Supplied passage:
After NBC found immense success with "The Voice" in the United States last year, the show managed to sail into the Chinese mainland market despite the country's restraint on reality shows.
According to CSM Media Research's estimate, "The Voice of China" -- the original Dutch music show's Chinese adaptation -- topped nationwide ratings rankings when its was shown on Zhejiang Satellite TV last Friday night, attracting 2.77 percent of the country's television audience.
Even re-runs of the show grabbed ratings higher than the premiere of any other music show this year, the company said.
Introduced in China on July 13, the weekly "The Voice of China" is almost identical to the U.S. version -- through a blind audition, four celebrity judges/coaches choose teams of singers who will compete for a recording contract.
The fun part is that the coaches have to compete with each other and sometimes "beg" strong singers to join their teams.

Given task 1: Reproduce the passage on "The Voice of China" word for word, from "After NBC found" to "the company said.".
Given task 2:
Answer these questions from the passage on "The Voice of China":
(a) Which network found immense success with "The Voice" in the United States?
(b) On what date was "The Voice of China" introduced in China?
(c) How many celebrity judges/coaches choose teams of singers?
You won't need the listing that follows the passage.

Dataset content:
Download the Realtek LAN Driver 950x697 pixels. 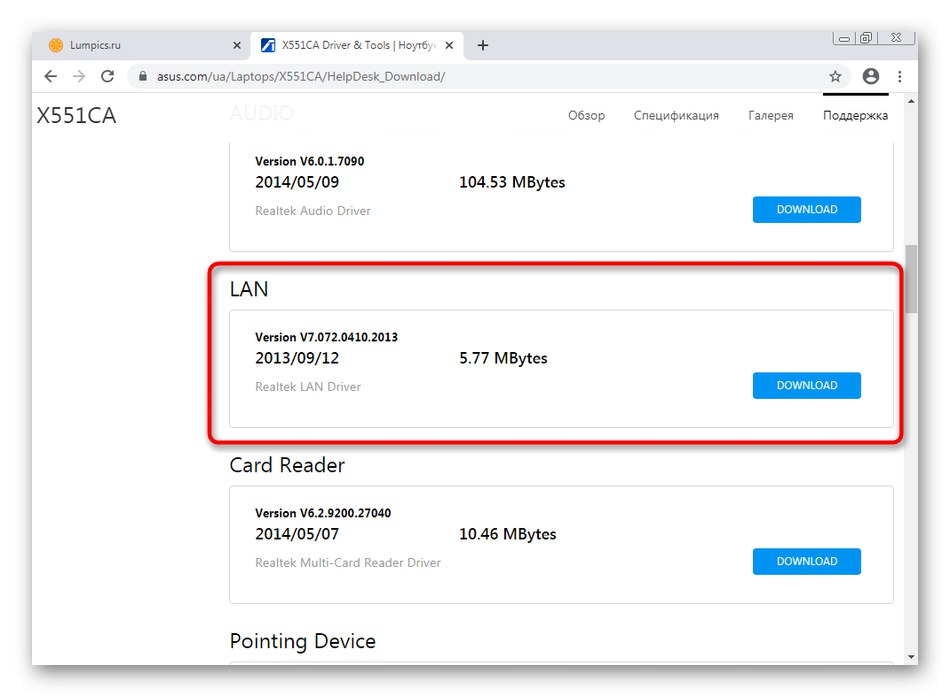click(806, 386)
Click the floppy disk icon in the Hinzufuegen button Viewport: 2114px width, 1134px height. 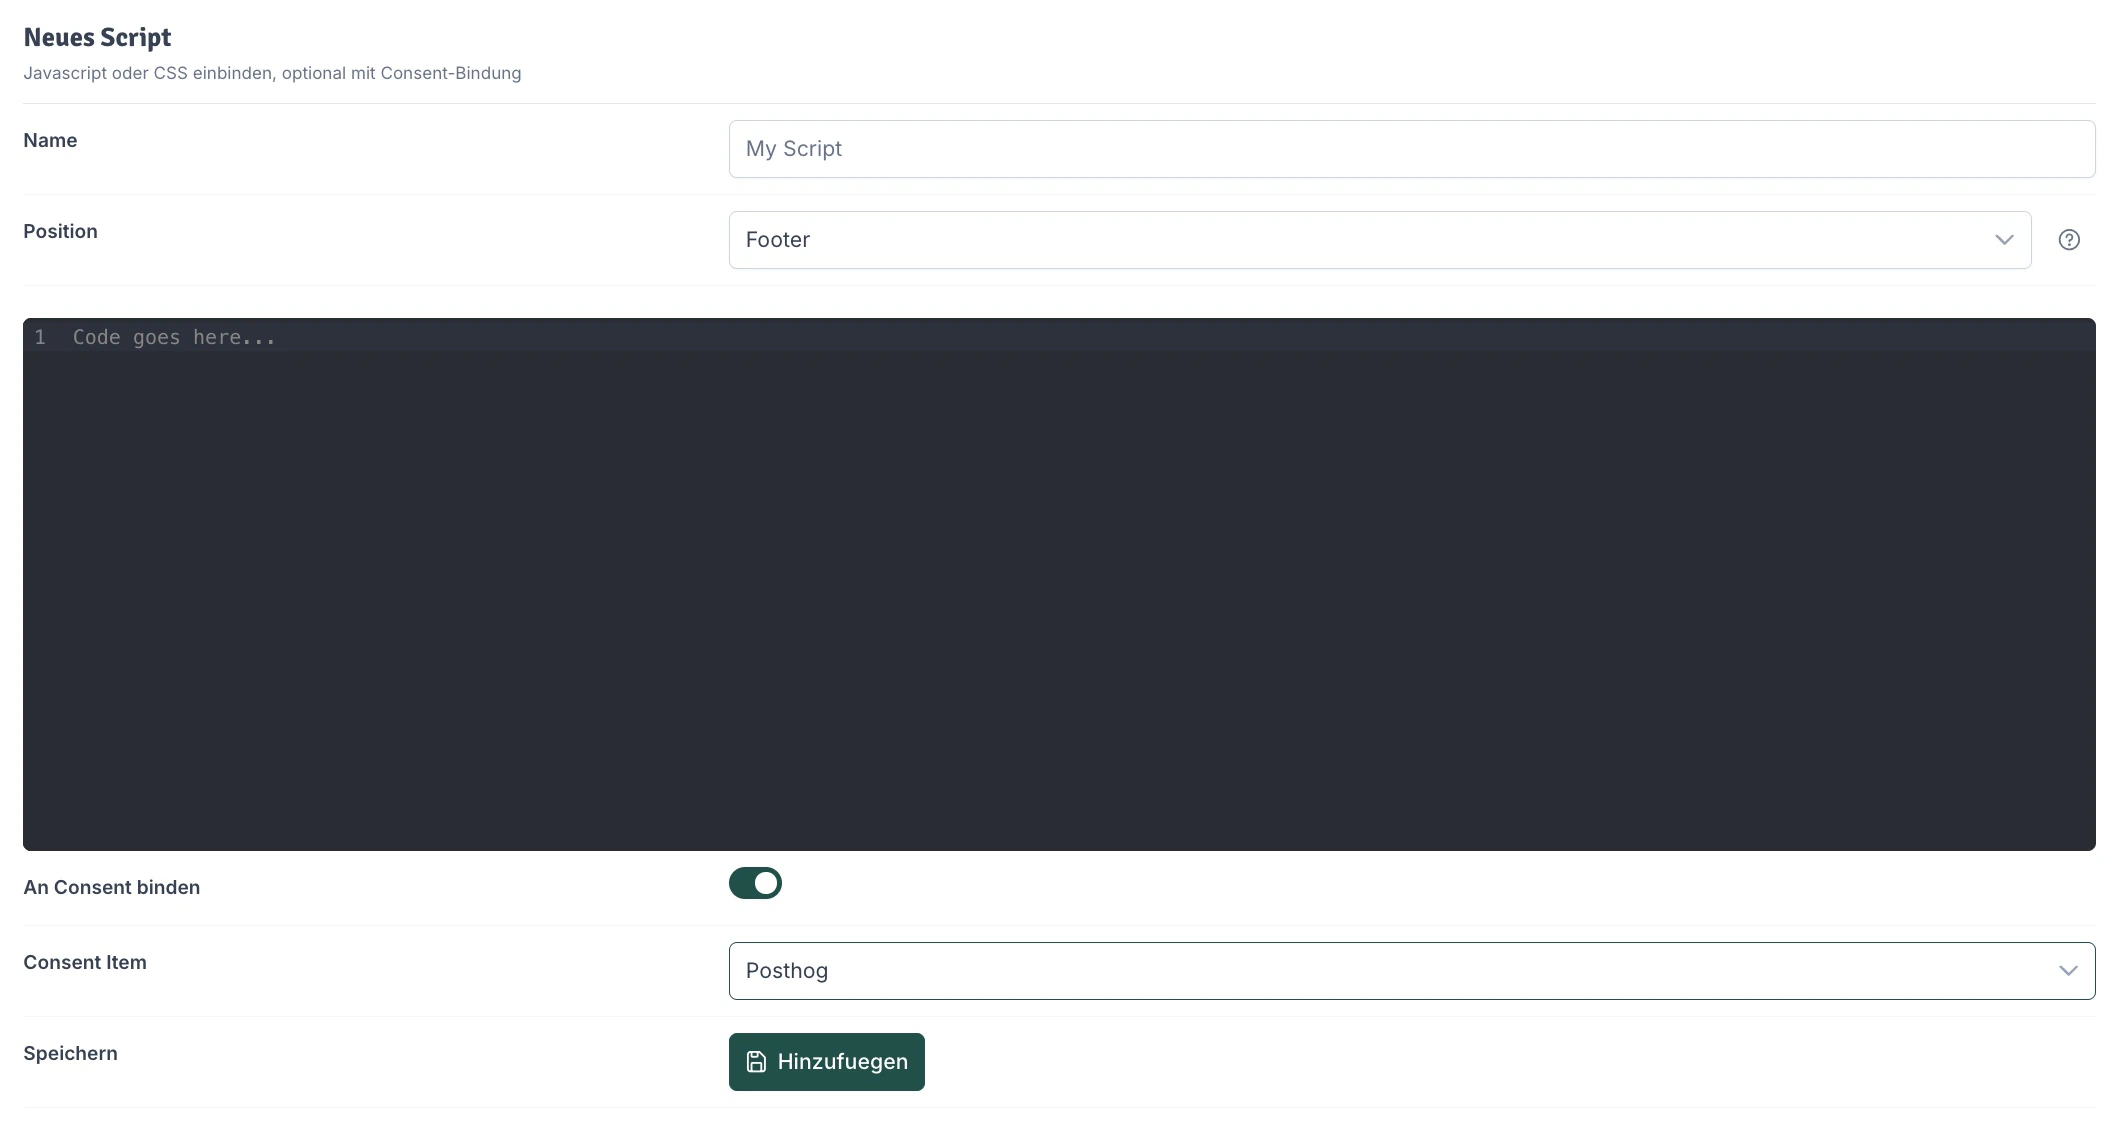click(x=757, y=1062)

Written solution 1:
After NBC found immense success with "The Voice" in the United States last year, the show managed to sail into the Chinese mainland market despite the country's restraint on reality shows.
According to CSM Media Research's estimate, "The Voice of China" -- the original Dutch music show's Chinese adaptation -- topped nationwide ratings rankings when its was shown on Zhejiang Satellite TV last Friday night, attracting 2.77 percent of the country's television audience.
Even re-runs of the show grabbed ratings higher than the premiere of any other music show this year, the company said.

Written solution 2:
(a) NBC
(b) July 13
(c) Four